The check-in does not ask you to dwell on the end. It asks you to act in light of it.
There is a deeper effect, too. In existential psychology — and in the ethical traditions explored in Ira Bedzow’s TED talk on living a good life — the argument is that avoiding thoughts of mortality does not eliminate anxiety. It spreads that anxiety into ordinary life in less obvious forms. Brief, intentional acknowledgment tends to contain it and convert it into clarity.
Timing is flexible. Some people do the check-in in the morning to set direction before the day fills up. Others use a weekly version to reset before the next cycle begins. It also works in moments of stress — when something feels disproportionately urgent and needs to be put back into perspective.
Your time is not unlimited.
Some things you treat as important are not.
Today, you will act on one thing that is.
It takes less than two minutes. Done consistently, it changes not just how you feel about your time, but how you choose to spend the time that remains.

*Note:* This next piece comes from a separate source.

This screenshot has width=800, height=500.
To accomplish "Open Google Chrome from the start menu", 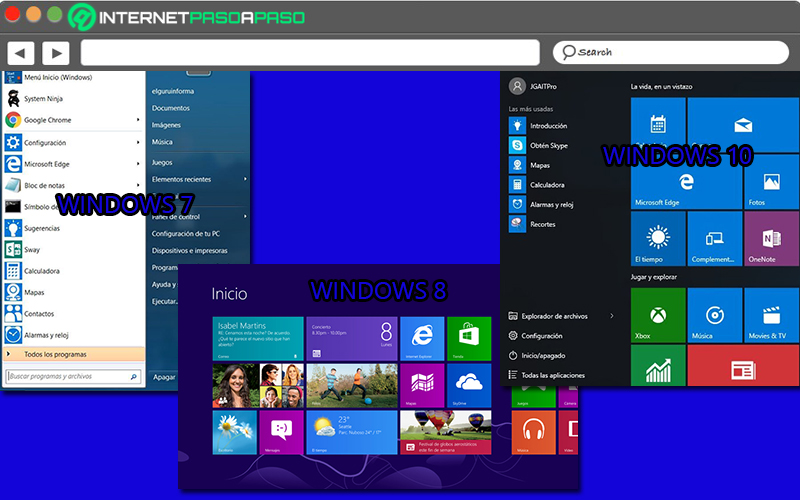I will [46, 120].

The rising interest in this practice tracks with a shift in Western demographics. As populations age, more people are entering the Masterwork Years — that long stretch between livelihood and legacy — and with that comes the intellectual recognition that contemplating mortality stirs uncomfortable feelings. Humans are wired to avoid the thought of their inevitable end. The check-in does not ask anyone to live there. It asks them to visit briefly, then act.
That is the work of the Masterwork Years: not to escape the awareness of finitude, but to use it. Discernment is the skill of those years. The mortality check-in is one of the simplest ways to practice it.
What in your week is wasting the time you cannot get back?
The Masterwork Years are defined by an uncomfortable, clarifying fact: you are no longer working only for the next milestone. You are working in the awareness of legacy — of what will be left behind, and what will not. The check-in is two minutes. Three steps. One action that actually leaves a mark.